* WORK TASK
Please print all of the entries, matching them exactly.

* MATERIAL SUPPLIED

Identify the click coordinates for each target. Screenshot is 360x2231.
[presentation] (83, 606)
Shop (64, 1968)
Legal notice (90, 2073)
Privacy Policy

* RESULT FOR THIS EXERCISE
Identify the click coordinates for each target. Screenshot is 360x2231.
[presentation] (83, 606)
Shop (64, 1968)
Legal notice (90, 2073)
Privacy Policy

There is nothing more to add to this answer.